Berlin. Für Alexander Gauland, dem AfD-Frontmann in Brandenburg, war der Wahlsonntag der „glücklichste Tag in meinem Leben“. Politiker der „Altparteien“ aber grübeln betroffen: Wie umgehen mit der Kraft, die sich rechts der Union etabliert? Fest steht nach drei Triumphen in Ostdeutschland nur: Totschweigen geht nicht mehr.

Die Wähler strömen der AfD aus allen Lagern zu. Es sind Enttäuschte und Unzufriedene, wie Umfragen klar zeigen. Parteigründer Bernd Lucke hat sein anfangs einziges Thema – die Euro-Gegnerschaft – elegant entsorgt. Zu zugkräftig sind die stramm konservativen Positionen zu Sicherheit, Migration und Familie. Bindendes Glied: ein Gefühl der Angst, ob vor Grenzkriminalität oder steigenden Flüchtlingszahlen. Dazu Sehnsucht nach alten Zeiten, mit wenig Ausländern, festen Familienstrukturen und deutsch-russischer Freundschaft. Lucke verklärt sogar die DDR: „Die innere Sicherheit war damals besser.“ Offen ausländer- oder EU-feindliche Parolen, die man von Rechtspopulisten anderswo kennt, hört man von ihm aber nicht. Was in diesem Tonfall von der Basis kommt, blockt und biegt der Chef (noch) ab – Anlass zu ständigem Zwist in der Partei.

Dennoch ist für SPD und Grüne jede Annäherung tabu. Viel schwieriger hat es die Union. Vertritt die AfD doch Forderungen, die vor zehn Jahren noch die ihren waren. Zudem löst sich der natürliche Partner FDP soeben auf. Dennoch ist Merkels Machtwort – „keine Koalitionen mit der AfD“ – nachvollziehbar: Eine Zusammenarbeit mit Gegnern der Euro-Rettungspolitik würde sie in Europa unglaubwürdig machen. Die erfolgreiche Modernisierung der CDU kann sie auch nicht mehr zurückschrauben.

Kein Kontakt in Talkshows

Union-Fraktionschef Volker Kauder will deshalb zwar Themen aufgreifen, die neue Konkurrenz selbst aber ausgrenzen, bis sie sich entzaubert. Nicht einmal in Talkshows soll es zu Kontakten kommen. Ähnliches gelang mit den Republikanern: Die CSU-Abspaltung ließ sich unter Quarantäne ins extreme Eck treiben, bis sie für keinen Bürgerlichen mehr wählbar war.

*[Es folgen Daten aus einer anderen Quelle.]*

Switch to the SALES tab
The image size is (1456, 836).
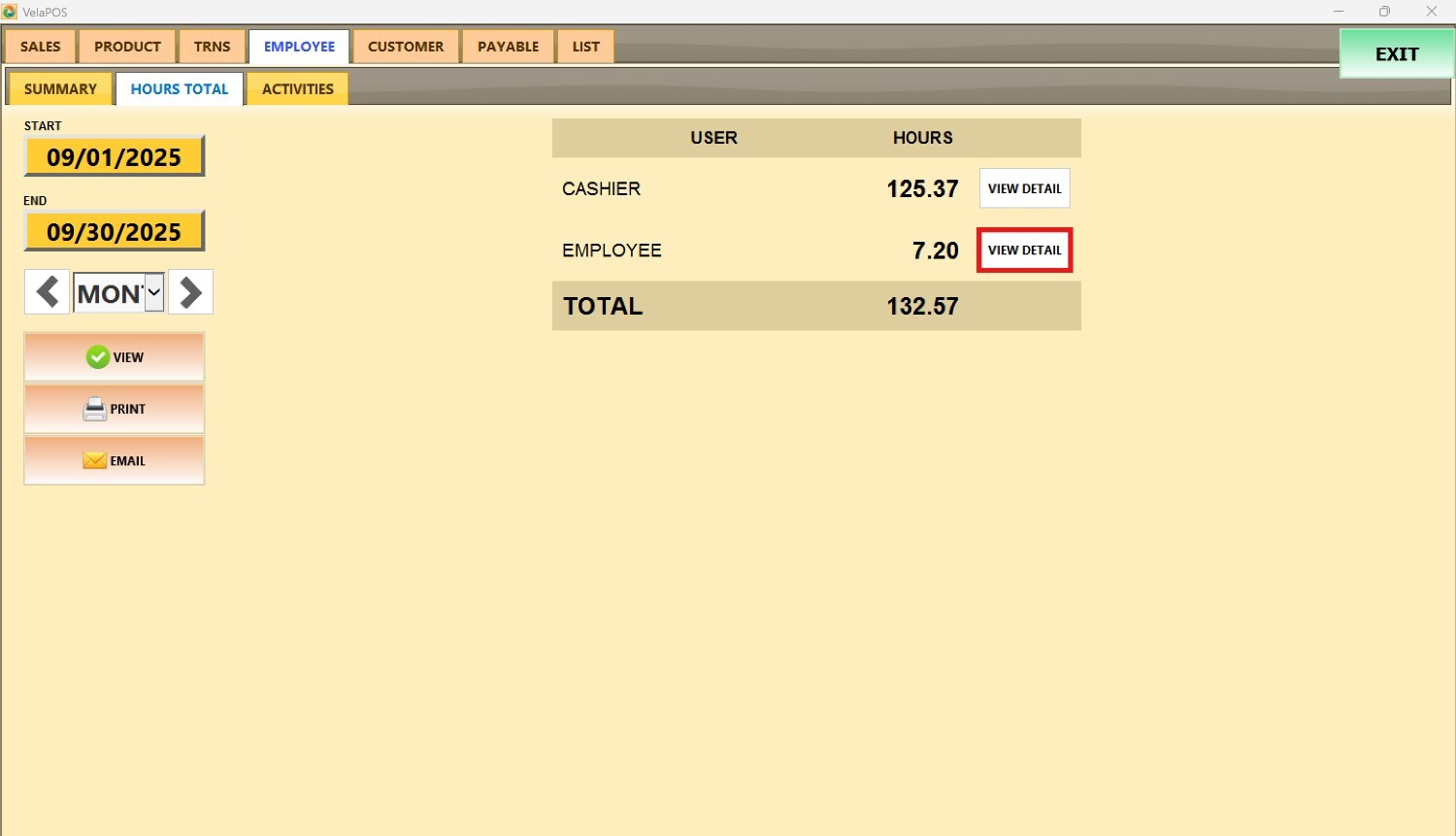pos(41,47)
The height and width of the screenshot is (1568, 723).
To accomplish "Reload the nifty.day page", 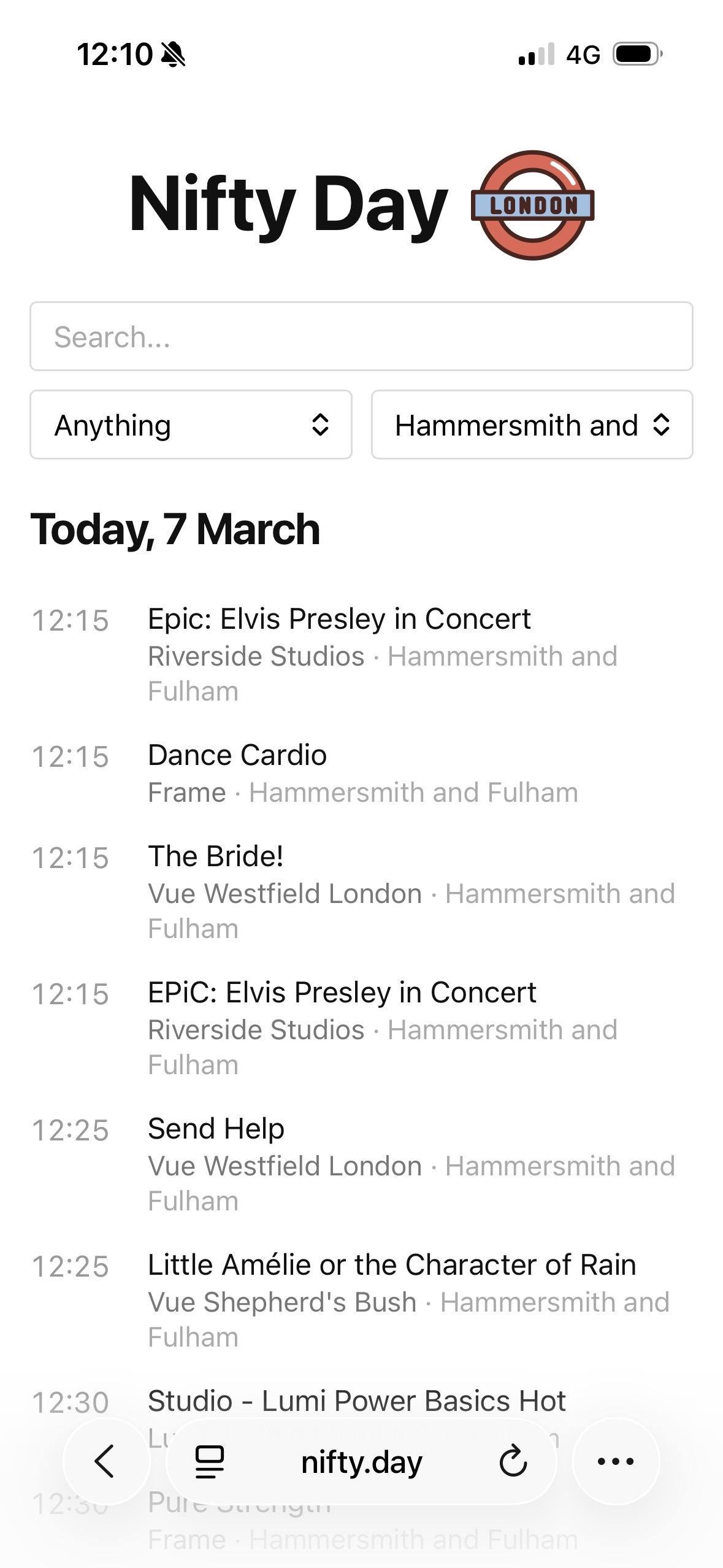I will tap(513, 1461).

Dazu will es Lucke nicht kommen lassen, im Gegenteil: „Je mehr sie uns schneiden, desto besser schneiden wir ab.“ Ein Menetekel für die Union ist der Machtverlust der SPD, die mit dem Ausgrenzen der Linkspartei gescheitert ist. Im Vorjahr änderten die Genossen ihre Strategie: Sie öffneten sich den Postkommunisten, stellten aber fundamentale Forderungen für die Zusammenarbeit. Damit stehen jetzt die Gegner am Rand des Spektrums unter Zugzwang: Sie müssen unter Beweis stellen, ob sie pragmatisch und paktfähig sind – ein alternatives Modell auch für den Umgang mit der „Alternative“.